メディア上では、内閣府発表の最新の経済統計に基づいて、「7-9月GDP年率1.4%増、16年半ぶり7期連続プラス成長」などと報道されています。もちろんこれは誤報ではありませんが、この見出しから受けるイメージほど、日本経済は好調では決してありません
※参考:https://www.bloomberg.co.jp/news/articles/2017-11-14/OZ6KHZ6TTDS501

そもそも、今期の成長は「外需主導」でもたらされたもので、国民の暮らしに直結する内需は大きく冷え込んでいるのが実態です。実際、(GDPの1%程度を占める「純貿易」を差し引いた)「内需GDP」に着目すれば、前期比の実質成長率はなんと「-0.18%」(532.1兆円→531.1兆円)です。

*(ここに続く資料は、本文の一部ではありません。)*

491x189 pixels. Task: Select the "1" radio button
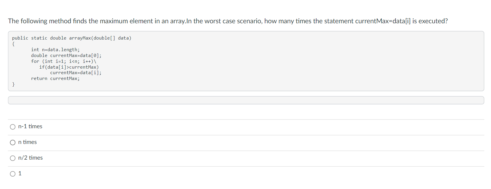13,174
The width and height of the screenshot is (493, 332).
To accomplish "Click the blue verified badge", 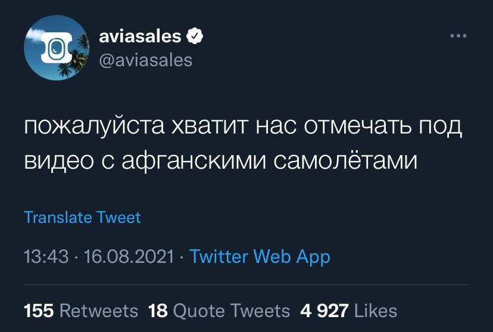I will click(x=195, y=36).
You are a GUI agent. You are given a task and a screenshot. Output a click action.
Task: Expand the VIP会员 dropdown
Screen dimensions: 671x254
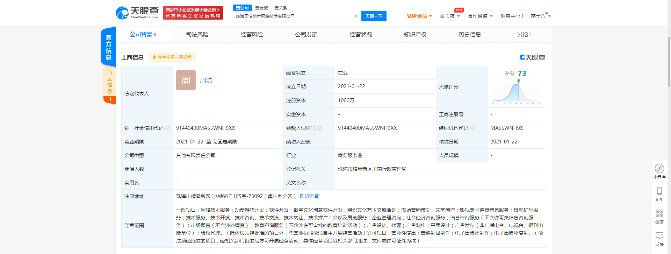[x=419, y=16]
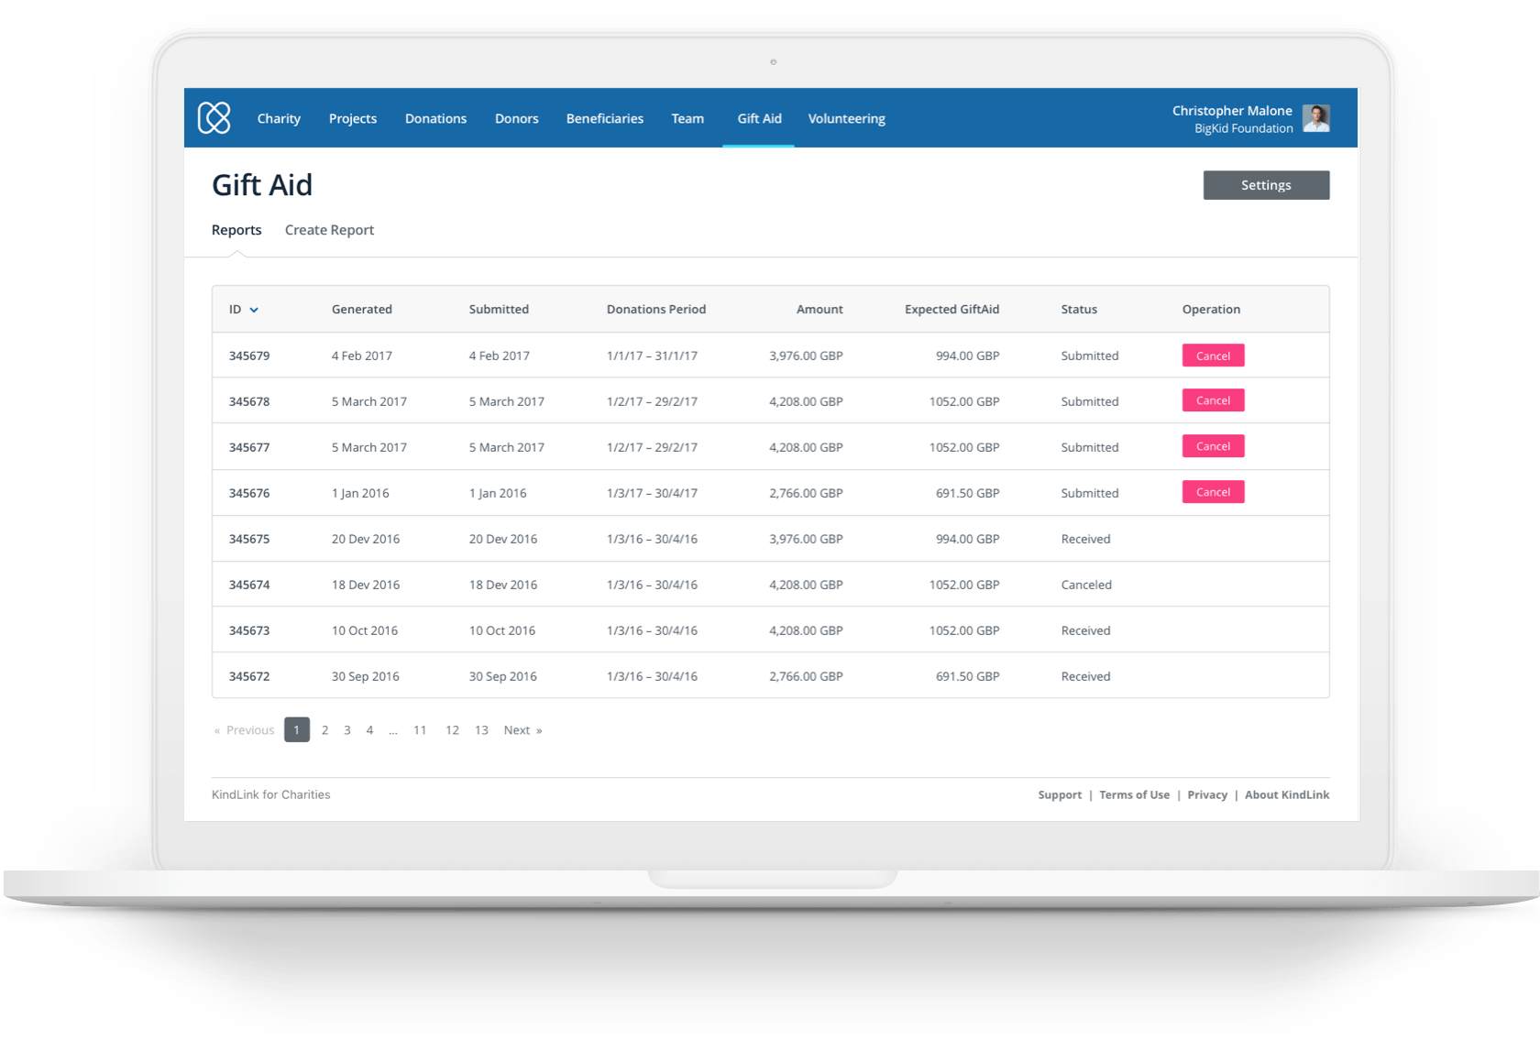1540x1040 pixels.
Task: Click Christopher Malone's profile avatar
Action: point(1315,117)
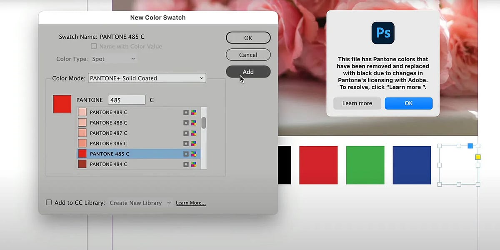This screenshot has width=500, height=250.
Task: Click the Photoshop logo in the Pantone alert
Action: click(x=383, y=33)
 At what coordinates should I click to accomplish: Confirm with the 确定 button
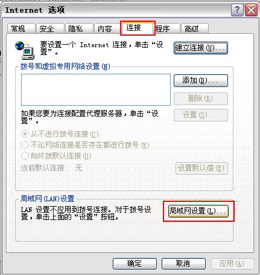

これは文字通りのマイナス成長。つまり「衰退」局面にあるのが今の日本経済なのです。

さらにデフレータに着目すれば、前年同月比でみれば「0%プラス」、つまり、完全な横ばい(102.8→102.8)となっています。ちなみに前年同月比のデフレータは、四期連続「マイナス」だったのを考えれば、いくぶん改善したとも言えますが、成長局面にないことは明白

16年半ぶりの好景気なのであれば、デフレータは対年前年比でも明白にプラスで、内需実質GDPも明確にプラス成長しているはずですから、好景気だなんて絶対に言えない状況にあるのが、我が国の今の実情なのです。

事実でなく「イメージ」が幅をきかす、悲しき日本

ちなみに、これらの数字はいずれも政府がホームページで公表しているもので、誰でもすぐに確認できます。
※参考:http://www.esri.cao.go.jp/jp/sna/data/data_list/sokuhou/files/2017/qe173/gdemenuja.html

しかし、メディアも学者もエコノミストも、そうした確認作業をしてまで情報発信している方はごく一部。政治家、官僚、エコノミストを含めた大半の国民が「新聞の見出し」だけに基づいて意見(あるいは「発言」内容)を形成しているのが実情です。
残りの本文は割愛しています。